Documentaries are hot – and people are willing to do whatever it takes to see them, as a colleague of mine experienced at the IDFA festival in Amsterdam last November. Ten minutes after receiving her guest pass and festival catalogue, both were stolen! (Probably by some documentary addict.)

As always, IDFA is a cinematic treat and a window on the world. The programme included some 200 docs and reflected the usual concern for representing films on or from distant corners of the world, this year with a special focus on Iranian cinema. I went for a combination of eye-opening experiences and emotions and was cinematically fulfilled through a variety of documentaries. Quite a number of films expressed a distinctly epic quality (although all films are essentially epic) by the use of voiceover narration. Voiceover is a real challenge, and I saw several examples of films that suffered from bad voiceovers (but fortunately examples of the opposite as well).

Authentic voice

The Amazon rain forest in Brazil was the first stop on my cinematic voyage, and here I met The Charcoal People (Brazil). Director Nigel Noble has made a photographic poem and an appealing documentary on a doomed people whose existence depends on the forest. A man lifts heavy trunks of wood into a kiln, a circular oven where wood transforms into coal in a slow burning process. One does not immediately link the creaky voiceover of an old man telling about his life as a coal worker with the strong body on the screen. They are one and the same however, and this 76-year old has been working with charcoal his whole life.
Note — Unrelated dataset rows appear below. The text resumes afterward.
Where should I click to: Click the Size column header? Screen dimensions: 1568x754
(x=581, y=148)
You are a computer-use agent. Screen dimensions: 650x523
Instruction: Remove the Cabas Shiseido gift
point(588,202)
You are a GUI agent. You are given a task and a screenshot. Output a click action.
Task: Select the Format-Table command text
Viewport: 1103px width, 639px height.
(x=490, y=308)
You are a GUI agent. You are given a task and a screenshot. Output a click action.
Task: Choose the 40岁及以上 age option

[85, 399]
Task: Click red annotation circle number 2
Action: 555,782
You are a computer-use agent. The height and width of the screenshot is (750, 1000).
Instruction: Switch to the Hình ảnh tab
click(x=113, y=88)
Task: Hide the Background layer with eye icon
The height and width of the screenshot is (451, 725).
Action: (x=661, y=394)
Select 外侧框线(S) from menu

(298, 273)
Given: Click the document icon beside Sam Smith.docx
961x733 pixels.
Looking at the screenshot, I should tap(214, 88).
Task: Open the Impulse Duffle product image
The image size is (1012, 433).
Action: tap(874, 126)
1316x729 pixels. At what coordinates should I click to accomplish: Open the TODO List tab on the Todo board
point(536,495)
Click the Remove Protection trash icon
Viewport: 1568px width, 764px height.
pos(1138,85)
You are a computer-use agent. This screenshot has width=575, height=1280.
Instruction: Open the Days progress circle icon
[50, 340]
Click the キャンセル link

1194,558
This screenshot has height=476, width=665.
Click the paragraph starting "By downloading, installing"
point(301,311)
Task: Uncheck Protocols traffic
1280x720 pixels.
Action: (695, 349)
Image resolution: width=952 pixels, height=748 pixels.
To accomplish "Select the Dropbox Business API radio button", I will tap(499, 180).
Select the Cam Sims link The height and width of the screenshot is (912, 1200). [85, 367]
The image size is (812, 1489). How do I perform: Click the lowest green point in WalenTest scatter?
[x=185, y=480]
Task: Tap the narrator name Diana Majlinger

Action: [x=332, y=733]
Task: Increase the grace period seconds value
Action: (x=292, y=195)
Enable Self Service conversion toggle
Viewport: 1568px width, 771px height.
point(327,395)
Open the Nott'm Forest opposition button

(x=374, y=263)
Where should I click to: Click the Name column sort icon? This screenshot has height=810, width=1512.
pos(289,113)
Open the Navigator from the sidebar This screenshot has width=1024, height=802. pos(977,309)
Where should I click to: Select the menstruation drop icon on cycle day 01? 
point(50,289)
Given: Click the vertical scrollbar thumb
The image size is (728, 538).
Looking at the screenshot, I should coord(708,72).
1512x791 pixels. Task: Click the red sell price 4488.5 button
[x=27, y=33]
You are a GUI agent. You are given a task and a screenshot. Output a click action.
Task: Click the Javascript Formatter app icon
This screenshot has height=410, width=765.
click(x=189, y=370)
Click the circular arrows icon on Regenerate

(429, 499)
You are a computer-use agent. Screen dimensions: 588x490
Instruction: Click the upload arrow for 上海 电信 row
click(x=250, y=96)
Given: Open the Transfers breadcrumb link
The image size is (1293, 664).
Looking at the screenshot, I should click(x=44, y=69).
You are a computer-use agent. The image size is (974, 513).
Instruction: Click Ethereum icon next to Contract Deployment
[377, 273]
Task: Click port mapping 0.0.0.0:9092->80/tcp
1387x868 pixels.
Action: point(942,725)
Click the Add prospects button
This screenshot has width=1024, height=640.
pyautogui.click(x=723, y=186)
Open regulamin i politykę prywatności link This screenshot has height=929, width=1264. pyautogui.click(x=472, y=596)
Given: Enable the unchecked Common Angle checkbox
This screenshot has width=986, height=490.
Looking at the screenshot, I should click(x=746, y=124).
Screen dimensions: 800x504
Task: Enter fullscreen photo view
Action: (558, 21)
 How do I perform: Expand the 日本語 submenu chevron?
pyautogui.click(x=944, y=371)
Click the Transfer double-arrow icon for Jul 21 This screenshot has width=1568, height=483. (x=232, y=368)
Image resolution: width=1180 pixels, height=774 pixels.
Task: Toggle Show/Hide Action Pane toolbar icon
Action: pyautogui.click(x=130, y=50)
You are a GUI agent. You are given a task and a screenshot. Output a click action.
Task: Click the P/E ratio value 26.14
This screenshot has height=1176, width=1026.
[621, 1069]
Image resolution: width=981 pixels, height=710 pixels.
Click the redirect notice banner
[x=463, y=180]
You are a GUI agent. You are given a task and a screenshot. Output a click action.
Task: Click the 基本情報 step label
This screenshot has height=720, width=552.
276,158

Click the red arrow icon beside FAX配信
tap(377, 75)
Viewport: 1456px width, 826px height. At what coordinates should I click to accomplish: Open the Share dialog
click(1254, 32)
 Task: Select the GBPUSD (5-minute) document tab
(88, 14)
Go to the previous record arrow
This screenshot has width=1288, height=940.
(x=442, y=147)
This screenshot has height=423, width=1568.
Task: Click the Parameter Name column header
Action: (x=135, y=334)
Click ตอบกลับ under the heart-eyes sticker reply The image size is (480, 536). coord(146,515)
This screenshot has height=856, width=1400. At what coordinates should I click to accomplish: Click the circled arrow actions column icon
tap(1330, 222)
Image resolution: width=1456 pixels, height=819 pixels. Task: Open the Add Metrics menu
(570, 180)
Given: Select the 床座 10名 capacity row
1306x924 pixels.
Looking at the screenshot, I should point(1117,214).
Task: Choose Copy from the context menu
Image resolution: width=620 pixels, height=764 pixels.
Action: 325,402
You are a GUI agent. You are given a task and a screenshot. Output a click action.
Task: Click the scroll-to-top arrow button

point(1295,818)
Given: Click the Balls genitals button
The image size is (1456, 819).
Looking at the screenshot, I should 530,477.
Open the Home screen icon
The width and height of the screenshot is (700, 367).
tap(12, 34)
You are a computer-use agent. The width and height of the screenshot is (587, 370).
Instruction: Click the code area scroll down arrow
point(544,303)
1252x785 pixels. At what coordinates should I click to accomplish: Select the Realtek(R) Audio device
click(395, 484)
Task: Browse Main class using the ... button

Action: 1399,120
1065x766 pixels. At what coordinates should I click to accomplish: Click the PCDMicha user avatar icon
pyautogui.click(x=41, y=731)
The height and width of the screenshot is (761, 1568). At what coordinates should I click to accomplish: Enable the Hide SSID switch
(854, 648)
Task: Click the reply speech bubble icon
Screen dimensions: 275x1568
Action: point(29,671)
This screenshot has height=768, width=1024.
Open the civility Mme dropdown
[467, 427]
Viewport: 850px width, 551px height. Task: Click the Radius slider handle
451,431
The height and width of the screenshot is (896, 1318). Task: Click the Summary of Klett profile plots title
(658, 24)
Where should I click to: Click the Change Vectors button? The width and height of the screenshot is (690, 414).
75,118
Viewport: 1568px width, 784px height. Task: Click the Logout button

In spite of the stunning imagery – dark bodies working in the red glow of the fire and the smoke with great music by Joaõ Nabuco – the film does not indulge in aesthetic sentimentality. In classic documentary style, the film portrays the ‘carvoeros’ in their work and family situations. The sad fact is that the coal workers will soon be working at the limits of destruction, since the Amazon forest is dramatically diminishing due to overexploitation. Since most charcoal workers are illiterate, they are excluded from jobs that require an education. Their children’s prospects are no better, if there’s no money for education. Still, when one of the charcoal workers, a father of three, asks his eldest son what he wants to be when he grows up, the son answers, “A charcoal worker.” The film ends with a 12-year-old boy building an oven with his bare hands. His brown body is half the size of the old man’s we saw in the beginning, and one wonders whether the boy will last till he’s 76.

In Kindergarten (Russia) by Victor Kossakovsky, the children’s lives are more fortunate, yet not free from sorrows. The film depicts love between children, and the filmmaker succeeds in capturing some precious and delightful moments of their budding affection. Kossakovsky also made Pavel and Lyalya (screened at IDFA in 1998) about the love of an elderly couple. Kindergarten opens with 7-year old Sasha telling us that he is going to get married today. He has chosen Katya to be his bride and she loves him very deeply. Ten minutes later however, the wedding is called off. When Katya is dismissed by Sasha, she can’t hold back her tears, but claims, “I’m not crying, the tears are just dropping”. The rest of the day brings dramatic scenes of jealousy, break-ups, reconciliation, and tragic last farewells.

Kossakovsky’s camera remains discreet and does not systematically follow the children into their private corners, but “hides” respectfully while the micro records what the children talk about. The film is a respectful look into childhood intimacy and the relationships and heartaches of childhood love. The sequence showing the anniversary of former kindergarten children (now adult women) felt somehow disturbing in the middle of the children’s universe, and was an unnecessary contrast. Nevertheless, Kindergarten is a lovely, poetic film.

Poetry and aesthetics are not the main concern of Palestinian filmmaker Nizan Hassan. In his film Cut! he unravels the power relationships among the families in the Jewish settlement Ajur in northern Israel. Turks and Iraqi Kurds came to the country in the fifties and became farmers as imposed by the Jewish Agency. The settlement became a cooperative, members were elected to the community committee and rivalries broke out between the families. These rivalries flare up from time to time, and the filmmaker tries to get to the bottom of the villagers’ motivations in the game of influence and power. Initially, the villagers are reluctant to talk about it openly. They too are trying to figure out whether they are in a ‘racist’ film. As one says: “What idiot doesn’t know we’re sitting on Arab land.” Eventually the filmmaker succeeds in establishing a certain trust that loosens up the tongues, unless his questions stir up painful memories. Then the dialogue is stopped by a “cut!” It is a film that also makes a point of revealing the filming process: we see the film crew shooting and we see the bad takes. In its own ‘rough-cut’ style, the film becomes a tool for revealing the truth.